READING TEXT:
++++

Nanobots have the potential of revolutionizing fields from material engineering to medicine. But first, we have to figure out how to build them and make them work. A new paper reports on a confident step toward that goal, as we’ve been able to observe the collective behavior of autonomous nanobots inside a living host.
The range of tasks that nanobots can potentially handle is, in theory, incredible. Needless to say, then, there’s a lot of interest in making such machines a reality. For now, however, they’re still in the research and development phase, with a particular interest in tailoring them for biomedical applications. Nanobots using our body’s own enzymes as fuel are some of the most promising systems in this regard currently, and a new paper is reporting on how they behave inside a living host.
March of the Machines
“The fact of having been able to see how nanorobots move together, like a swarm, and of following them within a living organism, is important, since millions of them are needed to treat specific pathologies such as, for example, cancer tumors,” says Samuel Sánchez, principal investigator at the Institute for Bioengineering of Catalonia (IBEC).

++++

DATA SHOWN:
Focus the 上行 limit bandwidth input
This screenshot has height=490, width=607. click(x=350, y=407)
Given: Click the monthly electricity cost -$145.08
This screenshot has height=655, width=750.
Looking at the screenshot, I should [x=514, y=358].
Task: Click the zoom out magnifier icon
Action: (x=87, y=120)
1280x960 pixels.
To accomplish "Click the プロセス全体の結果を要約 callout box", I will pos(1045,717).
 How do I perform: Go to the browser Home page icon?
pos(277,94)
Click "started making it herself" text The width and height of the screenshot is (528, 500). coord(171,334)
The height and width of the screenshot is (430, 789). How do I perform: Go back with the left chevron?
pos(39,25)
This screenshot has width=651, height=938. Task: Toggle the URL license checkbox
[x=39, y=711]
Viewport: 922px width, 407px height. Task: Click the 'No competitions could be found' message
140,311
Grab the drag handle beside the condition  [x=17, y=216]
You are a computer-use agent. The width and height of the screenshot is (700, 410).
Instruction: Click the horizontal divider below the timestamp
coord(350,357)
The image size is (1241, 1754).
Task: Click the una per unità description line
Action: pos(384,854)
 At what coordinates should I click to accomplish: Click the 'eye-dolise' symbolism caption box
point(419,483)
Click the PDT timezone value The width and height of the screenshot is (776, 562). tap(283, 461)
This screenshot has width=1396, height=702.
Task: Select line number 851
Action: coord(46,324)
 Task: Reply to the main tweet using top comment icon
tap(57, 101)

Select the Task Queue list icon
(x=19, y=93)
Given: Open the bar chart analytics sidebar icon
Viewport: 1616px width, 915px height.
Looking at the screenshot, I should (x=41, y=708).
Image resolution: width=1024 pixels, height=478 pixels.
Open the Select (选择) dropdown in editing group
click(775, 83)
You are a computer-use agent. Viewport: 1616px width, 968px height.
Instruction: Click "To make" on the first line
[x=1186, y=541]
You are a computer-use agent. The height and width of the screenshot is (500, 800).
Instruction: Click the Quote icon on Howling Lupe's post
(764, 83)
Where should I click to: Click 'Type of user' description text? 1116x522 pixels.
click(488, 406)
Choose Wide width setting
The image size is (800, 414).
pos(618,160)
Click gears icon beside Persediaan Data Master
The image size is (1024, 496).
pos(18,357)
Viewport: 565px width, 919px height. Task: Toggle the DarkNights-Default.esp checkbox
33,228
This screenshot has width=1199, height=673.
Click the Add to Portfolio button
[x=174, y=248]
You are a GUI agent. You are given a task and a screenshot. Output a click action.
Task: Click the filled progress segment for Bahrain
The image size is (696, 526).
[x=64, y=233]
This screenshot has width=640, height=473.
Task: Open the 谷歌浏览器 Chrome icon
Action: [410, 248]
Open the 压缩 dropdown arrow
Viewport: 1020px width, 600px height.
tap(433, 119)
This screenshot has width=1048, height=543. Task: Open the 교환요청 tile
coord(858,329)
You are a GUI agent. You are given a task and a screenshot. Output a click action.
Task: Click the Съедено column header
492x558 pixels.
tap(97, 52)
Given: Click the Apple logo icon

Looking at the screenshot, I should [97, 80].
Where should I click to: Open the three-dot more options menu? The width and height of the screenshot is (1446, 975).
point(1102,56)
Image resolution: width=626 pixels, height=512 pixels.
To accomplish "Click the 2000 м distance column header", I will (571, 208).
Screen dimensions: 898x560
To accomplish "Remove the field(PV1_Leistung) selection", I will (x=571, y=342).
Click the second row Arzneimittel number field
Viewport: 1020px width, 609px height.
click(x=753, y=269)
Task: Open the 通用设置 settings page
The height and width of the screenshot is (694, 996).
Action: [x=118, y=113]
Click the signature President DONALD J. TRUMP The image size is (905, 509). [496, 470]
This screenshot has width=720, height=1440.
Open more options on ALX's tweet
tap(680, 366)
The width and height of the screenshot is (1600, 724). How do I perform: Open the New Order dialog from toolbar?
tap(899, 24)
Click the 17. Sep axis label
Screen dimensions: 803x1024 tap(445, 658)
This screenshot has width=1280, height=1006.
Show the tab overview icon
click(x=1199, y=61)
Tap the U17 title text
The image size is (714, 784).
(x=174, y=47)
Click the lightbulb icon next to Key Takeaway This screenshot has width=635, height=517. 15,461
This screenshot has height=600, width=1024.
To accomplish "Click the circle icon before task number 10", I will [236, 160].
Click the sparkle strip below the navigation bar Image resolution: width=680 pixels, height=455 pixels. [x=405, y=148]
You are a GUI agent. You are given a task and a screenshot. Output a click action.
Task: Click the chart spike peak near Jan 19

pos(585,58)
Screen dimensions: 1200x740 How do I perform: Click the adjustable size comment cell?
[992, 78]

++++

APPLY WHAT YOU READ:
**A.** According to the nanobot article, why does it matter that researchers could watch nanorobots move together as a swarm inside a living organism? Answer in one to three sentences.
**B.** Transcribe the part of the nanobot article starting at "March of the" and ending at "of Catalonia (IBEC).", word for word.
The data can be set aside, since none of it is needed.

PER-TASK OUTPUTS:
**A.** It matters because treating specific illnesses, such as cancer tumors, will take millions of nanorobots. So seeing them move together and following them inside a living organism is an important step.

**B.**
March of the Machines
“The fact of having been able to see how nanorobots move together, like a swarm, and of following them within a living organism, is important, since millions of them are needed to treat specific pathologies such as, for example, cancer tumors,” says Samuel Sánchez, principal investigator at the Institute for Bioengineering of Catalonia (IBEC).